Initially, robot’s operations required prescription re-transcription and chemotherapy relabelling by technicians, leading to manual data entry risks. Robots are known for high-standardised procedures, great repeatability and limited human intervention: adding bidirectional interface enabled improvement of patient safety. Moreover, it shows significant benefits during the compounding process, streamlining pharmacy workflows and ensuring full and paperless traceability.
What was done?
In 2018, our chemotherapy production unit implemented an automated anticancer drugs compounding platform, embedding two APOTECAchemo robots.
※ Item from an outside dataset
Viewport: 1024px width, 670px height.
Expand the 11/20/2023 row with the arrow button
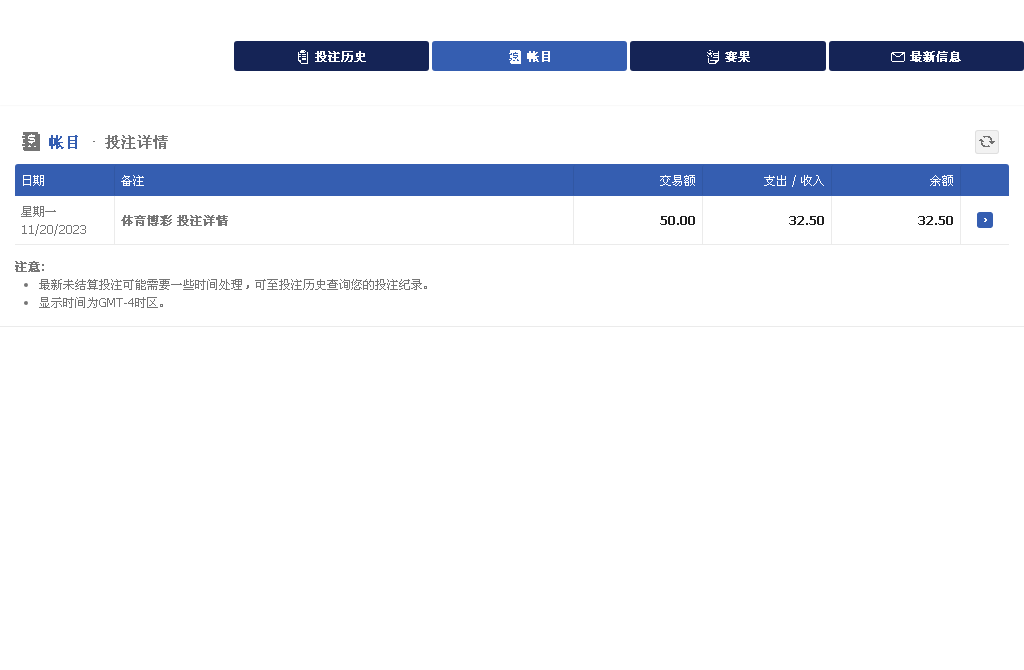[x=984, y=220]
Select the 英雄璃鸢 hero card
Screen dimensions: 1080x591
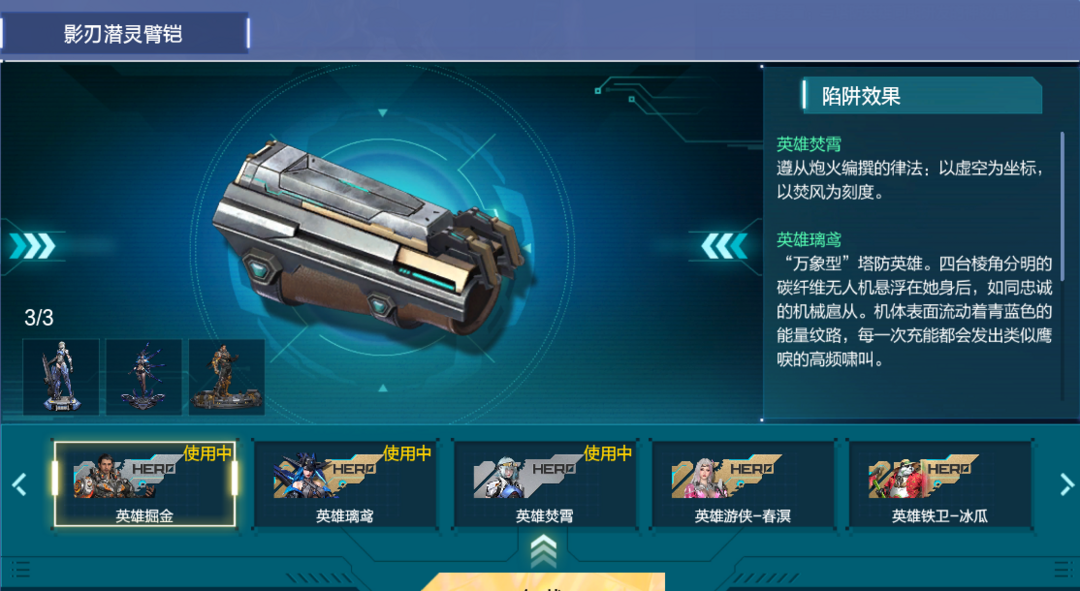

This aims to meet the increasing patient-specific chemotherapy demands (78,000 preparations/year). In order to minimise human risk and optimise work efficiency, implementation of a bidirectional interface between the robots and the hospital’s Electronic Prescribing Software (EPS) was considered as mandatory, to allow exchange and clinical information retrieval.
How was it done?
In 2020, pharmacists and the IT team defined the interface specifications. Bidirectional information flow was implemented using Health Level Seven (HL7) standards. Interface between EPS and APOTECAmanager was developed and a comparative robot performance analysis was undertaken by evaluating processed drug products, compounded preparation numbers and actual average usage time per day. The staff (i.e. two technicians) remained identical. Data were retrieved from robot’s embedded statistical tool over three months, before (March-May 2020) and after interface implementation (July-September 2020).
What has been achieved?
During these six months, 13,746 preparations were compounded, with 95% infusion bags and 5% elastomeric pumps. Most of these preparations were produced in advance (administration on day+2 or day+3). After interface implementation, the average production raised by 40.5% (from 1,905 to 2,676/month). Interface implementation increased also the average robot operating hours from 3.6 hours/day/robot to 5.8 hours/day/robot (+61.1%). In total, 19 different molecules were compounded, including conventional anticancer drugs and monoclonal antibodies with the number of reconstituted drug vials increasing by 38.1% (from 625 to 863).
What next?
Interface between robots and the EPS was successfully implemented, thereby enabling improved safety and efficiency. Today, syringes and paediatric preparations are still made manually. They require visual and analytical controls to verify their conformity. Mid 2021, a third robot customized for syringes and paediatric preparations will be installed in the compounding unit, to secure these preparations in a more efficient way.